§ Exercise
Repeat exactly the stretch of lines that starts with the one containing "Viewport: 1186px width, 580px height." and ends with the last line of the material. Leave out pictures.

§ Records shown
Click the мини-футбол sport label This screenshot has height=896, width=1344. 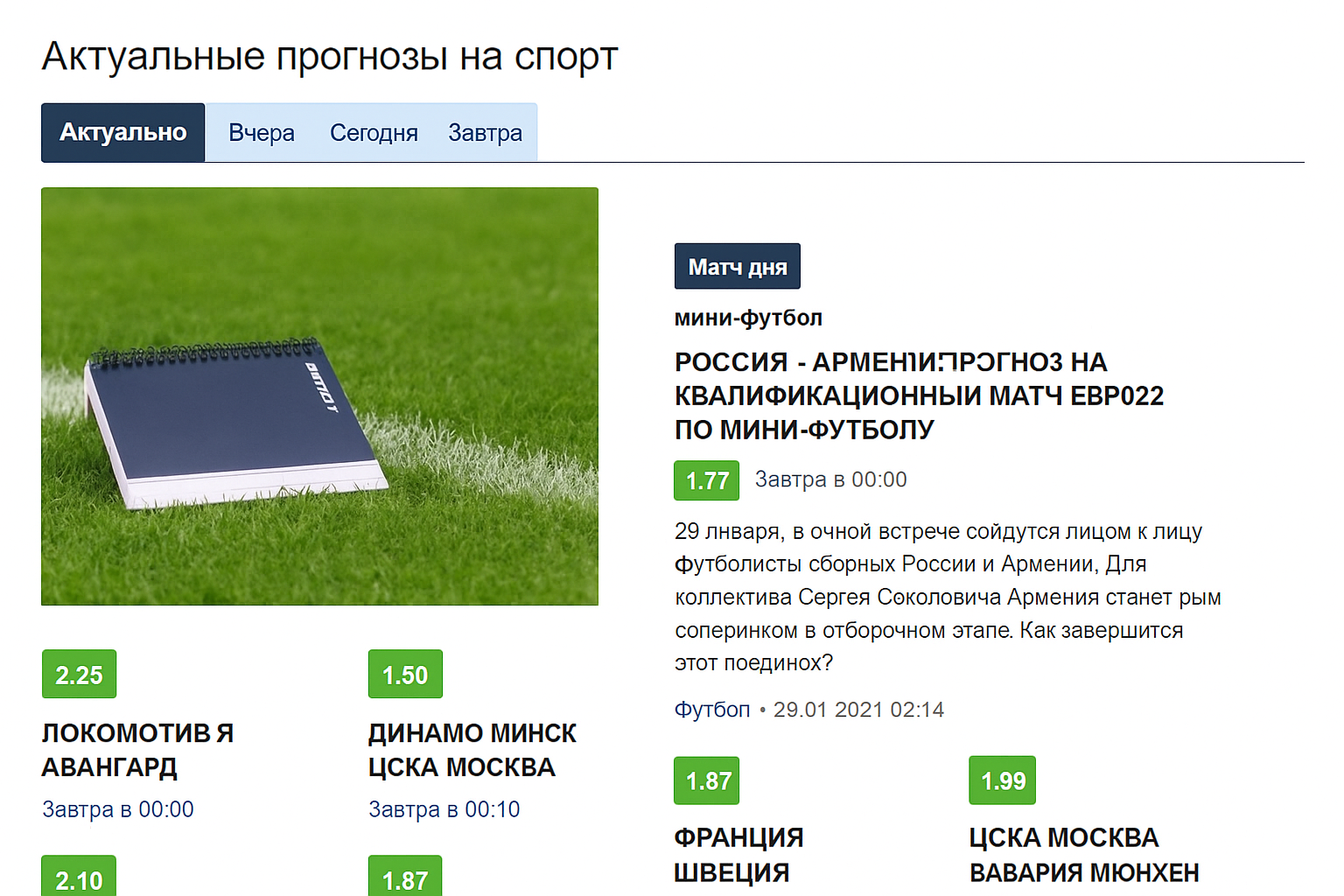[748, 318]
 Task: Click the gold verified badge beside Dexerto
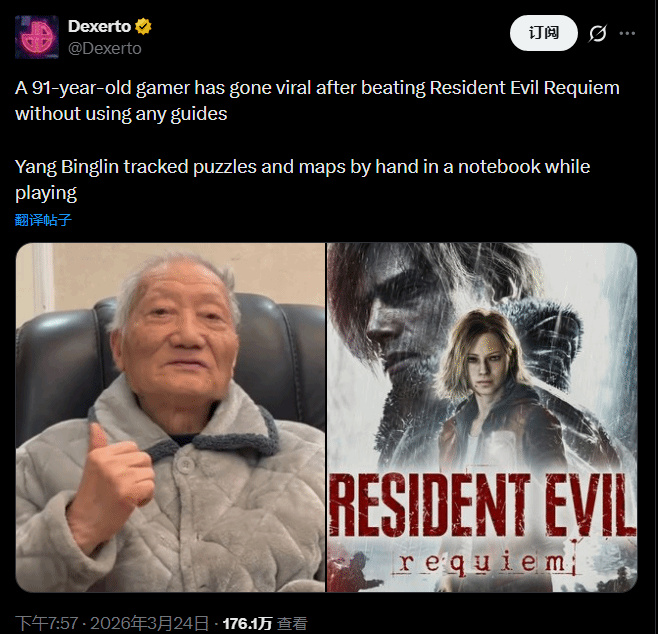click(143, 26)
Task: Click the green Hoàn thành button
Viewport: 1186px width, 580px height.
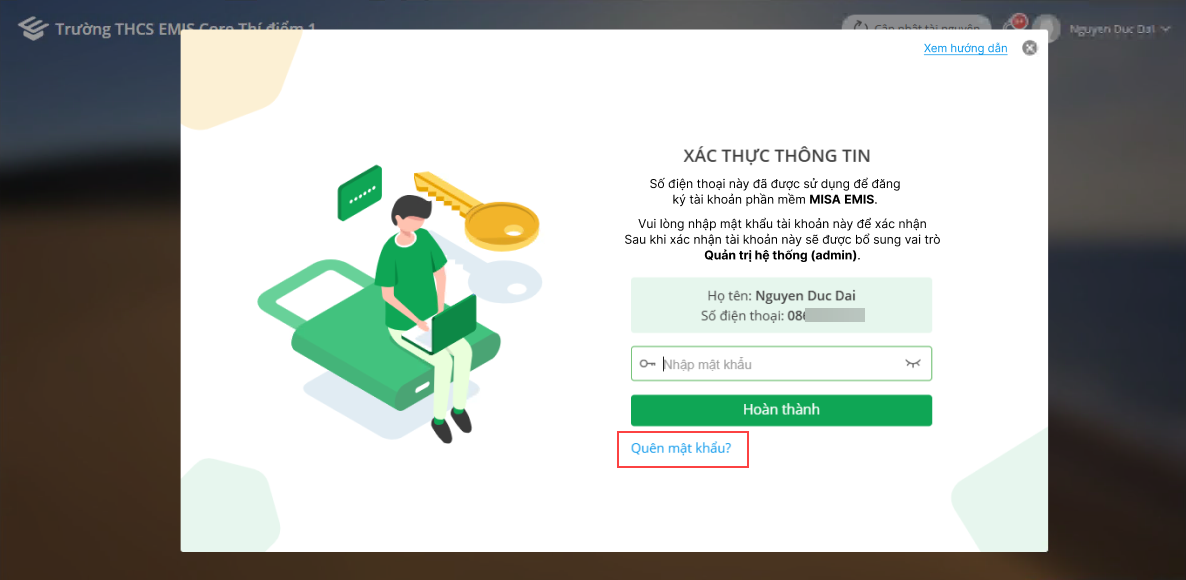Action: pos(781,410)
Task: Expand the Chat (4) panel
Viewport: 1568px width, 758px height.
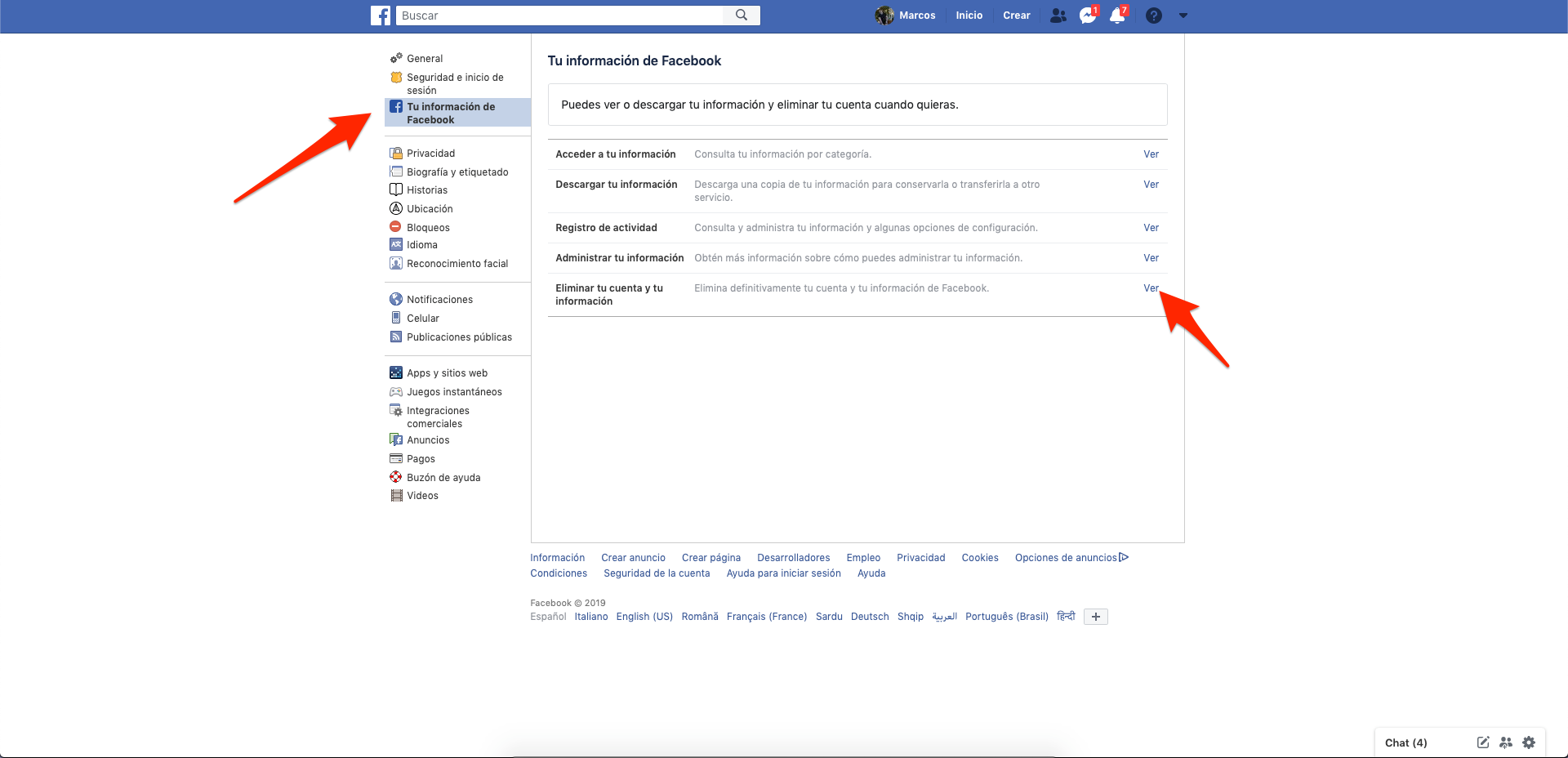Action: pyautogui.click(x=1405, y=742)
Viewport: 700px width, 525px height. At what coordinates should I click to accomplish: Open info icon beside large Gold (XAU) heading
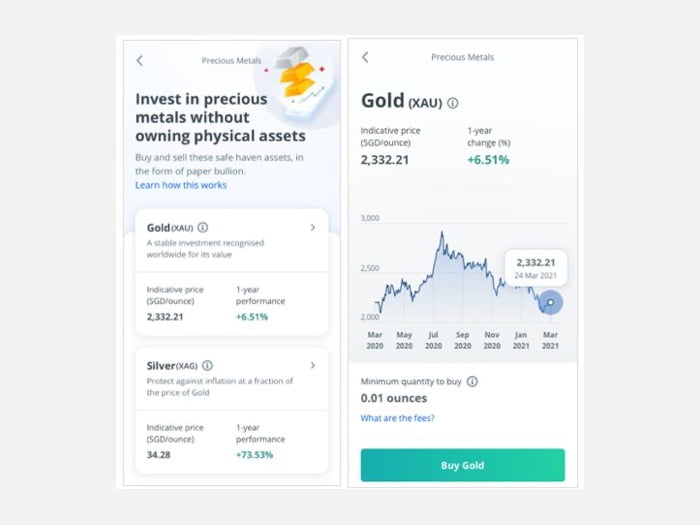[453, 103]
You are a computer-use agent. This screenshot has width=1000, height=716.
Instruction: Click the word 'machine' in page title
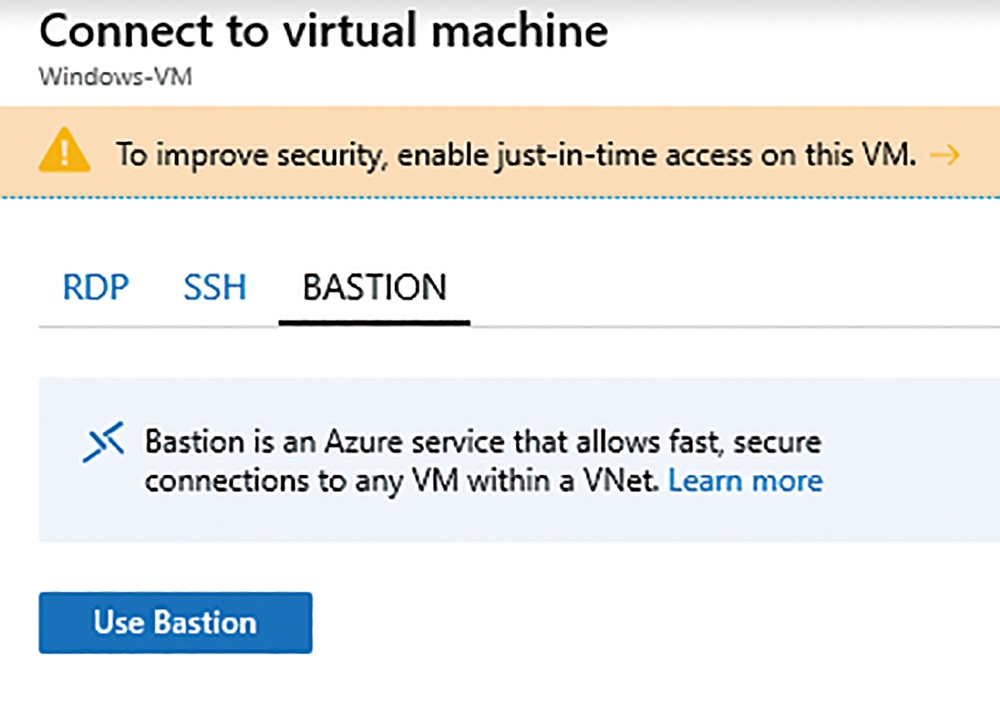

§ Answer below
Viewport: 1186px width, 580px height.
Action: pos(781,410)
Task: Expand the Chat (4) panel
Viewport: 1568px width, 758px height.
Action: pyautogui.click(x=1405, y=742)
Viewport: 700px width, 525px height. At what coordinates should I click to accomplish: Open info icon beside large Gold (XAU) heading
[453, 103]
You are a computer-use agent. This screenshot has width=1000, height=716.
Instruction: Click the word 'machine' in page title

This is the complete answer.